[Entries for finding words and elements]
════
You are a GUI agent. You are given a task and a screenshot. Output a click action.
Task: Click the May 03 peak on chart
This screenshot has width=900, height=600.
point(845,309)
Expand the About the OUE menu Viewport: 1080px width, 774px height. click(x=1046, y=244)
════
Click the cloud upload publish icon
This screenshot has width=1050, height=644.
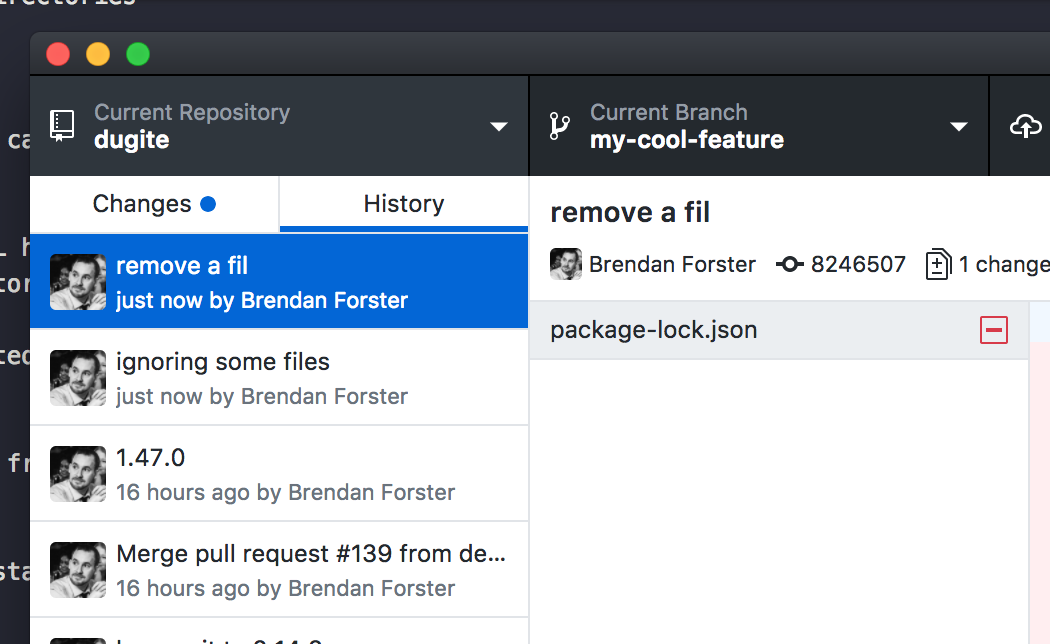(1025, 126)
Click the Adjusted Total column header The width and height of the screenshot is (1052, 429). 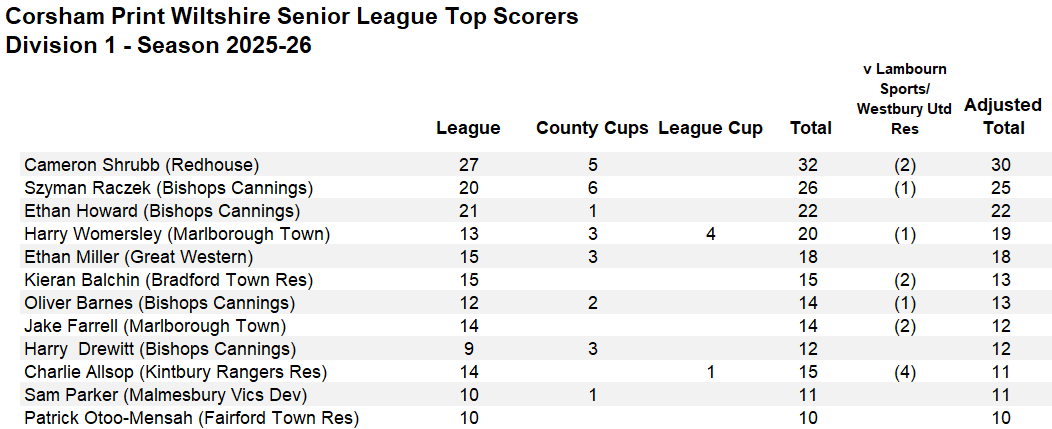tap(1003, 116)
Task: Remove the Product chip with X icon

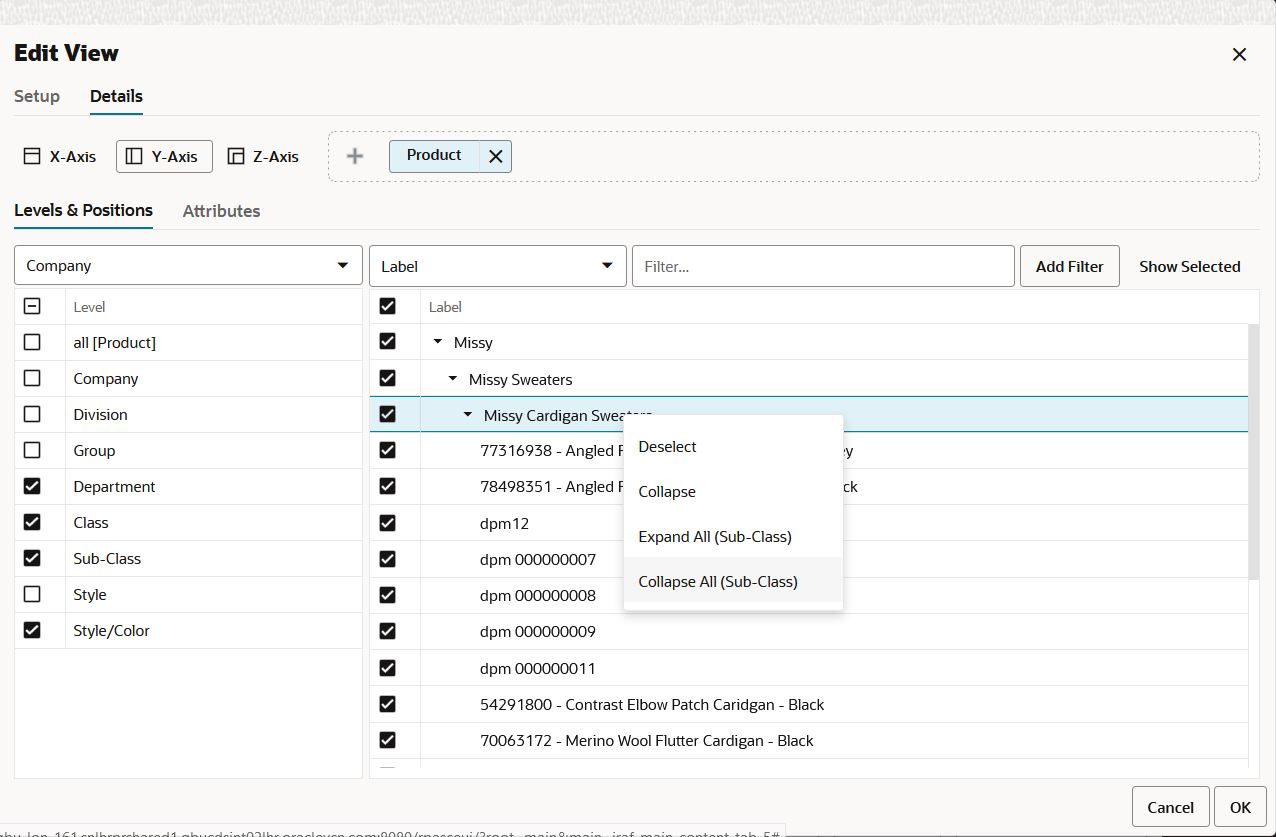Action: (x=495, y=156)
════
WHAT THE EXERCISE ASKS – Copy the material from the line with "You are a GUI" to the line with "Expand the About", and add 63 to every coordinate in the answers.

OUTPUT FOR THIS TASK –
You are a GUI agent. You are given a task and a screenshot. Output a click action.
Task: Click the May 03 peak on chart
This screenshot has width=900, height=600.
point(908,372)
Expand the About the OUE menu Viewport: 1080px width, 774px height. click(x=1109, y=307)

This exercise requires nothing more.